We seem designed to find ways (often unconscious ways) to manage our suffering.
As children, our capacity to effectively handle trauma is limited. And in some instances, the effects of loss/abandonment, neglect, abuse and peer ostracism leave indelible marks on the young self.
These early experiences shape our self-capacities (McCann & Pearlman, 1990), impacting the way we navigate our emotional and interpersonal lives. Central to this process is our ability to adjust and regulate emotions and experiences that can overwhelm the self. What follows are a few ways you might have learned to protect yourself against strong emotions or difficult events.
How we protect ourselves
Unconscious adherence to roles
Whether they work for us or not, there is an inherent restrictiveness to the roles we inhabit — the socially sanctioned rules that govern gender-norms is a primary example. Research shows that there is an emotional cost for men who rigidly adhere to traditional masculine norms (O’Neil, 1981; O’Neil, JM, Good, GE, & Holmes, S. 1995).

▸ **Short task**:
Reproduce the part of the text on managing suffering that opens with the words "We seem designed" and closes with "the young self.", swapping "trauma" for "adversity".

▸ **Data section**:
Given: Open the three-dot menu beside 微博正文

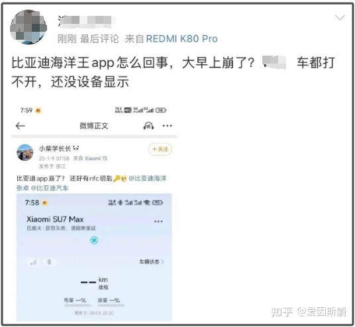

▸ **Written reply**:
We seem designed to find ways (often unconscious ways) to manage our suffering.
As children, our capacity to effectively handle adversity is limited. And in some instances, the effects of loss/abandonment, neglect, abuse and peer ostracism leave indelible marks on the young self.